Often I have a chain of equations but later on I only want to refer that the first statement is equal to the last one. There are some options to do that:

\begin{align}
  \label{equation}
      a    
  &=  b \\ 
  &=  c \\
  &=  d \\
  &=  e \\
  &=  f
\end{align}
Equation~\eqref{equation} gives $a=f$.

\begin{align}
      a    \label{equation_first}
  &=  b \\ 
  &=  c \\
  &=  d \\
  &=  e \\
  &=  f    \label{equation_last}
\end{align}
Equation~\eqref{equation_first}--\eqref{equation_last} gives $a=f$.

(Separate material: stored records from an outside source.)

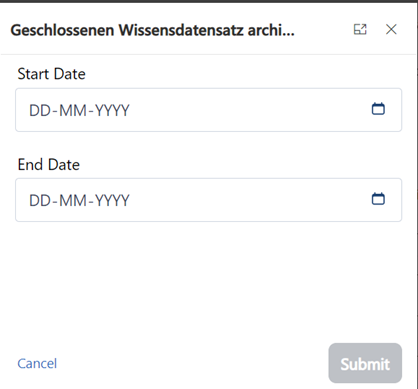Click the dialog title "Geschlossenen Wissensdatensatz archi..."
This screenshot has width=418, height=389.
(152, 30)
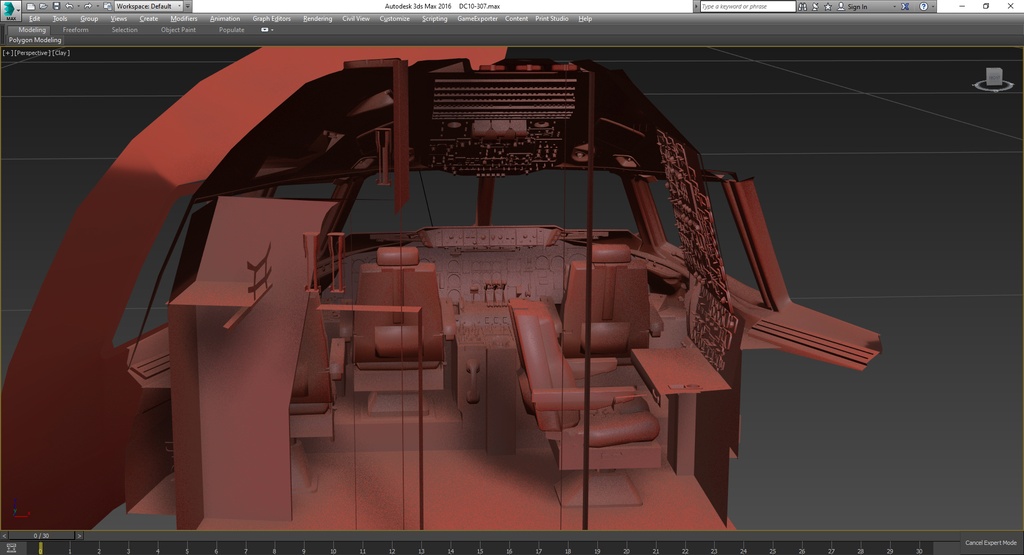Click the New Scene icon

[31, 6]
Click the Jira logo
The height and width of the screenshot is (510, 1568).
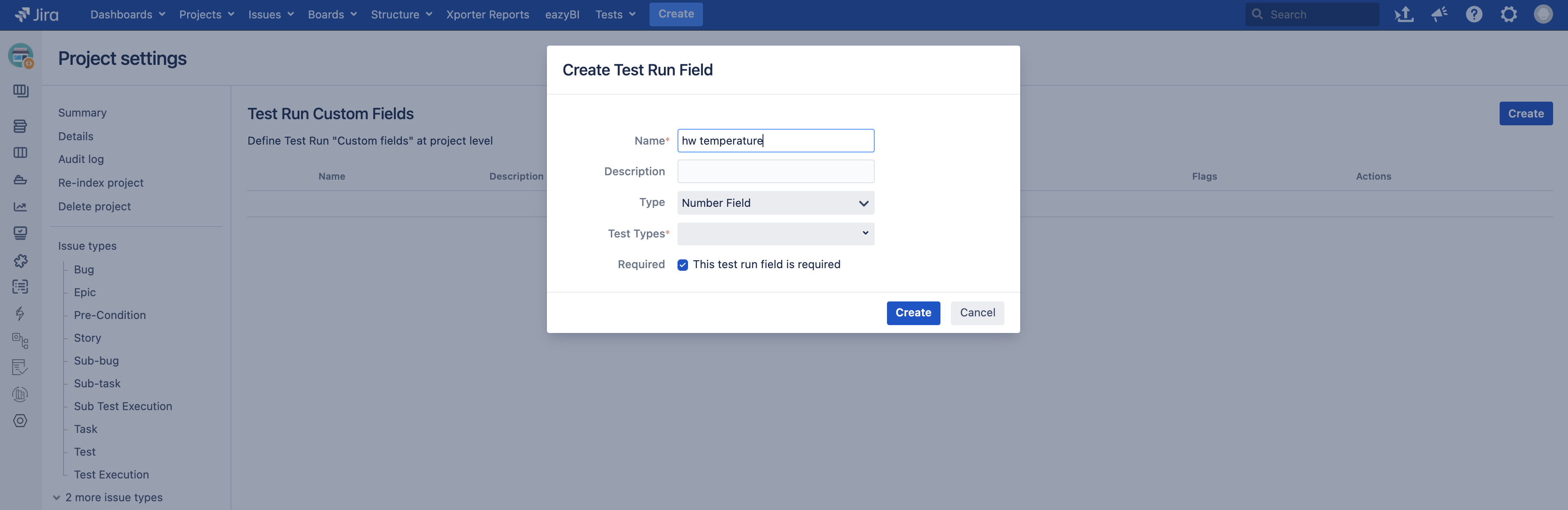[36, 14]
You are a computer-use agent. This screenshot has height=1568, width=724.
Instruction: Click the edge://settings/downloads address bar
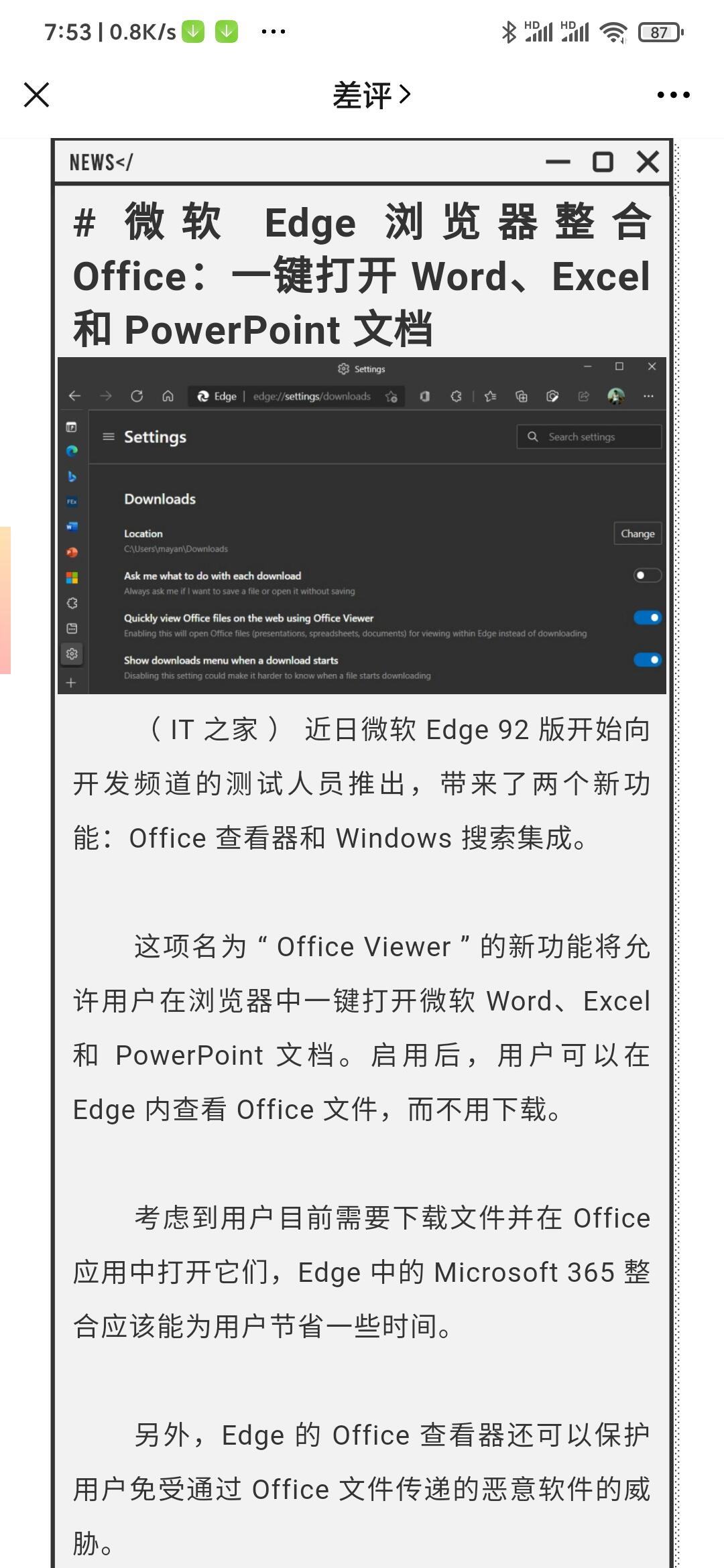[x=296, y=396]
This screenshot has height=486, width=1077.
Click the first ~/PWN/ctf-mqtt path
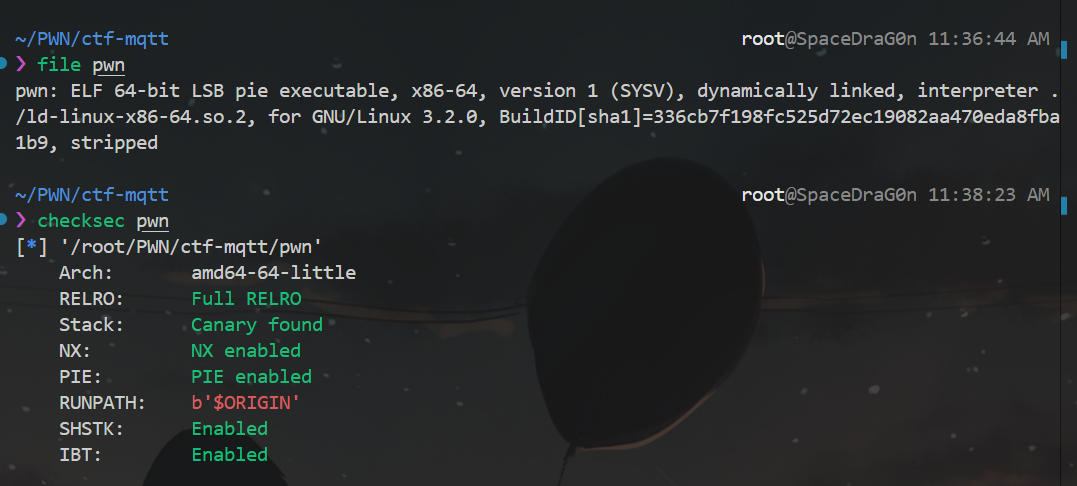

\newcommand\numberthis{\addtocounter{equation}{1}\tag{\theequation}}
\begin{align*}
      a    
  &=  b \\ 
  &=  c \\
  &=  d \\
  &=  e \\
  &=  f    \numberthis \label{equation2}
\end{align*}
Equation~\eqref{equation2} gives $a=f$.

\begin{equation}
  \label{equation_split}
  \begin{split}
        a    
    &=  b \\ 
    &=  c \\
    &=  d \\
    &=  e \\
    &=  f 
  \end{split}
\end{equation}
Equation~\eqref{equation_split} gives $a=f$.

My four options

  • The first one is just bad, as (2)–(5) are displayed, but not included in the reference.
  • The second one is more or less okay, but after all it is one equation while it looks like I need six equations.
  • The third one is a hack I found here (alternativly I could have used align* and lots of nonumbers). This version is okay, but does not look that good. Sure, I could put the tag on the center line, but that‘s manual work (I have to (not forget to) redo that stuff after adding some lines) and there is not always a center line.
  • The fourth option looks quite good. However, I pretty much always used align[*] up to now. Are there any problems with equation+split?

How do you tag multi line equations? Why?

Best Answer

You could use the aligned environment:

\documentclass[10pt]{article}
\usepackage{amsmath}
\usepackage{hyperref}
\begin{document}
\begin{equation}
    \begin{aligned}
    a &= b\\
      &= c\\
      &= d\\
      &= e\\
      &= f
      \label{eq:EqAligned}
    \end{aligned}
\end{equation}
Equation \ref{eq:EqAligned}...
\end{document}

It centers the number vertically even if the number of equations is even, and the reference works fine.